Last Updated 02 May 2016, 18:49 IST

The European Union’s Sentinel satellite system has begun monitoring 6 mighty polar glaciers in near real-time. The sextet — Pine Island and Thwaites in Antarctica; and Jakobshavn, Nioghalvfjerdsfjorden, Zacharae Isstrom and Petermann in Greenland — are major contributors to ongoing sea-level rise. They are thinning and flowing faster, and scientists believe some of them have become unstable. The data is currently being gathered by the Sentinel-1a spacecraft, but it will be assisted soon by a sister platform, Sentinel-1b.

Both have radar instruments that are able to see the glaciers’s surfaces day or night, and in all weathers. They can track activity by keeping a watch on the velocities of crevasses as they move towards the ocean. The UK’s NERC Centre for Polar Observation and Modelling (CPOM) has just sent live a new web portal that all researchers can access.

Using only Sentinel-1a data for the time being, the service will provide a snapshot of behaviour at least every 12 days. “The widespread coverage and short repeat period of Sentinel-1a has revolutionised the way we can observe glaciers around the world,” said Anna Hogg from Leeds University.

“The first step is to focus on areas of known dynamical imbalance — and, certainly, these 6 glaciers are key contributors to sea-level rise,” explained CPOM colleague Prof Andrew Shepherd.

Nioghalvfjerdsfjorden and Zacharae Isstrom are 2 big glaciers that enter the ocean next to each other in the northeast of Greenland. Together they make up 12% of the Greenland ice sheet. Zacharae Isstrom hit the headlines in November last year. A report said it had broken loose from a stable position held in 2012 and was now in an accelerated retreat.

The northeast of Greenland has only recently attracted attention because the most vulnerable regions of the ice sheet were always considered to be much further south.

Jakobshavn is sited in southwest Greenland. Not only does it move very fast (at times over 17 km a year), but it is also retreating rapidly inland, at a rate of many hundreds of metres per year. Periodically, it displays spectacular calving behaviour. Billions of tonnes of icebergs are shed from its front every year and move out of the fjord towards the Atlantic.

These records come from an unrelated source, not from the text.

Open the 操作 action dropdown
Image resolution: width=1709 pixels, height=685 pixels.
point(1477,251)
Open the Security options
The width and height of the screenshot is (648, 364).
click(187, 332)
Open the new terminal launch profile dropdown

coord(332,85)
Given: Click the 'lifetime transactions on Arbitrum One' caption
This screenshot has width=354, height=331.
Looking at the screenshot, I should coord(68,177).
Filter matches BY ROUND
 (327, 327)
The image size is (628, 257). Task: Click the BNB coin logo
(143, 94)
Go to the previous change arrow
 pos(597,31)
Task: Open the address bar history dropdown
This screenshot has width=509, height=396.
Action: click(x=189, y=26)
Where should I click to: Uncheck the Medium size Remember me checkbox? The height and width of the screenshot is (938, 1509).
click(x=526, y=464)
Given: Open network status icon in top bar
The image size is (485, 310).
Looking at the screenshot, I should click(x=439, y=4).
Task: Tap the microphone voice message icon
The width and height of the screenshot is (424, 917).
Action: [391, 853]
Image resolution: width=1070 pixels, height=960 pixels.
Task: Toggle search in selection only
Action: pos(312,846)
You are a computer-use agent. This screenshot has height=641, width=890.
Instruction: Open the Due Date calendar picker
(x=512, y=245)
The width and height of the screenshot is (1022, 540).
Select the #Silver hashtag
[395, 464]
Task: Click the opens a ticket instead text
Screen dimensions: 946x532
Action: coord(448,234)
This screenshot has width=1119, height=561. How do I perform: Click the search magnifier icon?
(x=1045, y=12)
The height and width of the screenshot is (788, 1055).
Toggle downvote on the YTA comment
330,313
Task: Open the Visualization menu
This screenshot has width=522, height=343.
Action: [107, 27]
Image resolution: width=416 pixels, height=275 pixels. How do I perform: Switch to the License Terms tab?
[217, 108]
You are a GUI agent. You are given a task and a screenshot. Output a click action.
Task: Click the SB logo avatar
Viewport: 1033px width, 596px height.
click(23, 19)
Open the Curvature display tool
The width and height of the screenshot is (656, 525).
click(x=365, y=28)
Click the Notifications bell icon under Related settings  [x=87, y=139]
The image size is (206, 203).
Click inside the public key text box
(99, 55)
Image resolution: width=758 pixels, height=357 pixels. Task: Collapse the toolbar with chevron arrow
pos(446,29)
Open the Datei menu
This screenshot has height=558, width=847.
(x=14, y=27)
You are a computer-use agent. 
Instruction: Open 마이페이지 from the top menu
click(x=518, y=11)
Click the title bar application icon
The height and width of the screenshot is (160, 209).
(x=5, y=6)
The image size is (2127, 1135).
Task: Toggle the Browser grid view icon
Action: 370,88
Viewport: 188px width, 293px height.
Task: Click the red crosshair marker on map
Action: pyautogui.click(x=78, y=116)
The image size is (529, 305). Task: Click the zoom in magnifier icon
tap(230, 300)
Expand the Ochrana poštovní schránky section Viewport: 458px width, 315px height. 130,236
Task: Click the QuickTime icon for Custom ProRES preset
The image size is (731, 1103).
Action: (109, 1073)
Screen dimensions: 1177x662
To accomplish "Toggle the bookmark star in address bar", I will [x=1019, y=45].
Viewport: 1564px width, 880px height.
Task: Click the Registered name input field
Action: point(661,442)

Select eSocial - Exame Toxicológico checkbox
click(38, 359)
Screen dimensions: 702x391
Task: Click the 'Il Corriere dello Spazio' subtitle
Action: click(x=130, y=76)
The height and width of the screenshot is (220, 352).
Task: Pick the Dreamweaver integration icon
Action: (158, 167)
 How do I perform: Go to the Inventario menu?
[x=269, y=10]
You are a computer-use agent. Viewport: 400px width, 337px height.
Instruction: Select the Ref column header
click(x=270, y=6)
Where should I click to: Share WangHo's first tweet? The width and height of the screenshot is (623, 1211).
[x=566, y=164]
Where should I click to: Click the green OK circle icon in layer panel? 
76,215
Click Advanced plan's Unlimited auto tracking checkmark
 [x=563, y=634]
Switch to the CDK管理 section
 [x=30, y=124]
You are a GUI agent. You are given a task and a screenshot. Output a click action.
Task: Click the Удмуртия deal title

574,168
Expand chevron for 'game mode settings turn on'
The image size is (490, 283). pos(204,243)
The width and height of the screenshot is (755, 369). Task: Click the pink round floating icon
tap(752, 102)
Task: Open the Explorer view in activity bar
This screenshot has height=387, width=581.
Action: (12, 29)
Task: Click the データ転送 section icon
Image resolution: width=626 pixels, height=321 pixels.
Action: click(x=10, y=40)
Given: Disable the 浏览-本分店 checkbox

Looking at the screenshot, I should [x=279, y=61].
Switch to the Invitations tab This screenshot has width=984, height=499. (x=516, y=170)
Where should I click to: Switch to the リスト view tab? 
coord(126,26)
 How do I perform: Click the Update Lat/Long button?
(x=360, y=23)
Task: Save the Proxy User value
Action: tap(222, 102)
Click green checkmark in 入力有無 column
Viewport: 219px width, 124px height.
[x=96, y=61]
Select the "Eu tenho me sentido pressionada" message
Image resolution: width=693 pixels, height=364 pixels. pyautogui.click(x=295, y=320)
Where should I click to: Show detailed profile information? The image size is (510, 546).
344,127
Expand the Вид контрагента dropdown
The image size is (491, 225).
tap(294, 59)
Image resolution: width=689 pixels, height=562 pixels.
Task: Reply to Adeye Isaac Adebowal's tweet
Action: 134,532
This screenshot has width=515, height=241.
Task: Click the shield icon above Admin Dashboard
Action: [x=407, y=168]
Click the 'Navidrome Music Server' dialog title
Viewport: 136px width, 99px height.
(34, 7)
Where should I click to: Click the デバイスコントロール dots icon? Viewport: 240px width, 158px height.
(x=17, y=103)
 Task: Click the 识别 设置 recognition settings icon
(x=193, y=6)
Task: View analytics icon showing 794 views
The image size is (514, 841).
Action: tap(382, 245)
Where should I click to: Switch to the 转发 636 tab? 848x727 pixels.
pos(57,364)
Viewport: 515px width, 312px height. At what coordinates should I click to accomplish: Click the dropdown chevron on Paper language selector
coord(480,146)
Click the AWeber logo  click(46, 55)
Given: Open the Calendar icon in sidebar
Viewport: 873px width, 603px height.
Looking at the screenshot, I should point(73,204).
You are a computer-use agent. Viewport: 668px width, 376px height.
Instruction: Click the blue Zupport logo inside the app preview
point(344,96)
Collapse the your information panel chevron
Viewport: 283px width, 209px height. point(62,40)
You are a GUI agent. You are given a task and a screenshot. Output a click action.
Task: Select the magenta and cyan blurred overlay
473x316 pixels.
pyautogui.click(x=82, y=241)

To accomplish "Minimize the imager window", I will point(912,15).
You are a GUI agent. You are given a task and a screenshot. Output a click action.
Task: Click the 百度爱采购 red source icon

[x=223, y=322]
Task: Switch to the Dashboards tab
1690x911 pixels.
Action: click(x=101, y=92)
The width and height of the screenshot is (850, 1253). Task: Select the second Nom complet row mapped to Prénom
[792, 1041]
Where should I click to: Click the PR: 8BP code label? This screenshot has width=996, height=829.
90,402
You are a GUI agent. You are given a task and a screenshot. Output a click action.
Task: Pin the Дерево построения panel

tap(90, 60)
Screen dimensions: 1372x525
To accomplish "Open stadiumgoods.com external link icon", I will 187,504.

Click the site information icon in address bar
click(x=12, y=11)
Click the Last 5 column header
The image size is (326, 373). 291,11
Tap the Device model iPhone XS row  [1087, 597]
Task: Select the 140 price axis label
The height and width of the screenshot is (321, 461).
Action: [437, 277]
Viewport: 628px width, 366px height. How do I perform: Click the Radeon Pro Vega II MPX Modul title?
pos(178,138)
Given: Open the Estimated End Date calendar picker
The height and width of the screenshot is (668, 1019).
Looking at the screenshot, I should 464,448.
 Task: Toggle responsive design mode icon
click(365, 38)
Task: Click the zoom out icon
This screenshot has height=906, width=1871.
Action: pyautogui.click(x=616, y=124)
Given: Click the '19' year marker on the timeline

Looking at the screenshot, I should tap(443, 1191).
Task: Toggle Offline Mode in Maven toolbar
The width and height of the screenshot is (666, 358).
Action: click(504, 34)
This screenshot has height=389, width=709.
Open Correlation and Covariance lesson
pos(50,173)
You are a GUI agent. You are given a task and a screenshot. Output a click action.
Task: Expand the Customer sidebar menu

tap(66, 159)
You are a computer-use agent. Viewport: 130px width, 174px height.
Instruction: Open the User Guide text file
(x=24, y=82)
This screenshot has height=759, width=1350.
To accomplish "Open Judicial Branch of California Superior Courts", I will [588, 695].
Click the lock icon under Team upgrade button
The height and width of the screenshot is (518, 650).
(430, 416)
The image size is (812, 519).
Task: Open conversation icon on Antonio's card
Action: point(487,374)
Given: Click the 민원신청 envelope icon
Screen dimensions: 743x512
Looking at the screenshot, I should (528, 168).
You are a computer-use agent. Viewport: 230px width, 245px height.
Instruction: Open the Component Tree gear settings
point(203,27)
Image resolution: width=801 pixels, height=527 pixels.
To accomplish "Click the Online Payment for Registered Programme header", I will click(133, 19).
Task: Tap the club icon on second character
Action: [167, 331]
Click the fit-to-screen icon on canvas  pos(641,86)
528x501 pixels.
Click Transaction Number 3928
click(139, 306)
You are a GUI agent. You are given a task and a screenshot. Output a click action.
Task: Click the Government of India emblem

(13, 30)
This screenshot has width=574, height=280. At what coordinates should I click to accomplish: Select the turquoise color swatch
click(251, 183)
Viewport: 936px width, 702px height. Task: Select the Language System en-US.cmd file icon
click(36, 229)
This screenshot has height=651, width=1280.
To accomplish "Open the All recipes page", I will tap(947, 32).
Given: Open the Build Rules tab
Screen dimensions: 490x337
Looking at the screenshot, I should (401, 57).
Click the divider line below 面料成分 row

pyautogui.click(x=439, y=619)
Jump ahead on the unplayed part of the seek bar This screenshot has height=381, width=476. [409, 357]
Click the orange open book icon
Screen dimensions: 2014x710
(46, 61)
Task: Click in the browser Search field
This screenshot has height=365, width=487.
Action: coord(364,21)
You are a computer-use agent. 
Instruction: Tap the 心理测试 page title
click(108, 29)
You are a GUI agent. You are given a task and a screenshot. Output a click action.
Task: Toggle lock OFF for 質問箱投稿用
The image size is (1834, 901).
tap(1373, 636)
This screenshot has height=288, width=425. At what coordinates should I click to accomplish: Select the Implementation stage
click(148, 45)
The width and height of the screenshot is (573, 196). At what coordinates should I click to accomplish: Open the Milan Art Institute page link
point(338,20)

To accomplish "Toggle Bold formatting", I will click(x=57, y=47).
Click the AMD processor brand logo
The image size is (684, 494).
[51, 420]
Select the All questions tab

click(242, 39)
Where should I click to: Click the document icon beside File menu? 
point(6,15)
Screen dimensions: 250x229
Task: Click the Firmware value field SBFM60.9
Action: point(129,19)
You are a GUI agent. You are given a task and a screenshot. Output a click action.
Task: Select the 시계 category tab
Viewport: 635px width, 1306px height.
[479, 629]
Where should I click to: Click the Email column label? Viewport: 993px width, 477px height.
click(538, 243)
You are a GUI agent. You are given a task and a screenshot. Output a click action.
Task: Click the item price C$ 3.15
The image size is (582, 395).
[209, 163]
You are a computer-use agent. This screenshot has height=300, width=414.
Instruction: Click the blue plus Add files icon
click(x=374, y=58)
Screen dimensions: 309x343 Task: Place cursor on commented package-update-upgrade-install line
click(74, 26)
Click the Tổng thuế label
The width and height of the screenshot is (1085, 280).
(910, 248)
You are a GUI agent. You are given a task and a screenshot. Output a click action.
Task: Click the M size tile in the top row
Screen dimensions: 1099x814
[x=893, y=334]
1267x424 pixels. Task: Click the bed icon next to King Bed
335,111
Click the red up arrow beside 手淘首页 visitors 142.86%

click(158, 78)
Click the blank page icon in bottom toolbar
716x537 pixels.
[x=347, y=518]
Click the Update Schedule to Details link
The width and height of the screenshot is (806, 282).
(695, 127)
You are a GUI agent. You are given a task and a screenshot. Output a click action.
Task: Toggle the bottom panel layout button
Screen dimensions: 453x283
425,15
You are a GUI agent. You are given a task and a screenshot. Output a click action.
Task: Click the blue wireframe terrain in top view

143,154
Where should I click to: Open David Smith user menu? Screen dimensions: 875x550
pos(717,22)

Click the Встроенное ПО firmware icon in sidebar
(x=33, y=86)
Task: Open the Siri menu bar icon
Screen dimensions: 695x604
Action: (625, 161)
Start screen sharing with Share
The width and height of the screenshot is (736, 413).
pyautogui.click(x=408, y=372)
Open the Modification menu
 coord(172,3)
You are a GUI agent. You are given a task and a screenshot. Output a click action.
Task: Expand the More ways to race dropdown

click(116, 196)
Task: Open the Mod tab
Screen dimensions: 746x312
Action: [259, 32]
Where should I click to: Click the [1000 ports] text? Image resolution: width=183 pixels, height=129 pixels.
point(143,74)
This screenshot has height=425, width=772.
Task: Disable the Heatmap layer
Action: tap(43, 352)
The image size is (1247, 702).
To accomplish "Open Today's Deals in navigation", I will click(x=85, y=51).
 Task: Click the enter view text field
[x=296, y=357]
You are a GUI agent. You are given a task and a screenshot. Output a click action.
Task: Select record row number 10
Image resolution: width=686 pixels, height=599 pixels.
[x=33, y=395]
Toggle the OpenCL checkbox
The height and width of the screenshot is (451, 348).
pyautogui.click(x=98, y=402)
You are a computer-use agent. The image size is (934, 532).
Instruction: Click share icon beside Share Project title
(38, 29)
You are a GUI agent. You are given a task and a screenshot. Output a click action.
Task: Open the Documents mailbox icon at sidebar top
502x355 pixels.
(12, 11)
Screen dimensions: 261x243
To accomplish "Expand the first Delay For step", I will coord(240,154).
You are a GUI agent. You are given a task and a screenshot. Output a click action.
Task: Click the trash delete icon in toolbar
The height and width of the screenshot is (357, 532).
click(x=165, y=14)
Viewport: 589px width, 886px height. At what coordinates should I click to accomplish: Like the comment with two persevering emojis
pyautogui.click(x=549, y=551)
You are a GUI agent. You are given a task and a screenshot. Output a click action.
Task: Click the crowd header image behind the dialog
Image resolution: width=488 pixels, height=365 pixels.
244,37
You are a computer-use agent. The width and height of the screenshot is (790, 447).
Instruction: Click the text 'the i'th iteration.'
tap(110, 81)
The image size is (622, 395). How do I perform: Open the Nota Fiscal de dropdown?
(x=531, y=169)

Petermann is in the northwest of Greenland. It is another producer of spectacular icebergs. Some are so big they are referred to as “ice islands”. In 2010 it produced a block 260 sq km in area. In 2012, a 130-sq-km piece came away. Calving is part of the natural life cycle of ocean-terminating glacier. But ongoing monitoring and in situ research will establish if any of the drivers are changing, and how.

Pine Island Glacier in West Antarctica is contributing more to sea-level rise than any other ice stream on the planet. It drains an area of 160,000 sq km, which is roughly two-thirds the size of the United Kingdom. The geometry of the rock bed under Pine Island makes it unstable, and scientists believe it is now in a self-sustaining retreat that could contribute on the order of perhaps 3.5-10mm to global ocean rise in the next 20 years. Thwaites Glacier is in the same part of West Antarctica as Pine Island and of similar size. It too has experienced significant retreat since the early 1990s. Its grounding line — the point where its leading front lifts off the bed and floats — has gone backwards some 15 km.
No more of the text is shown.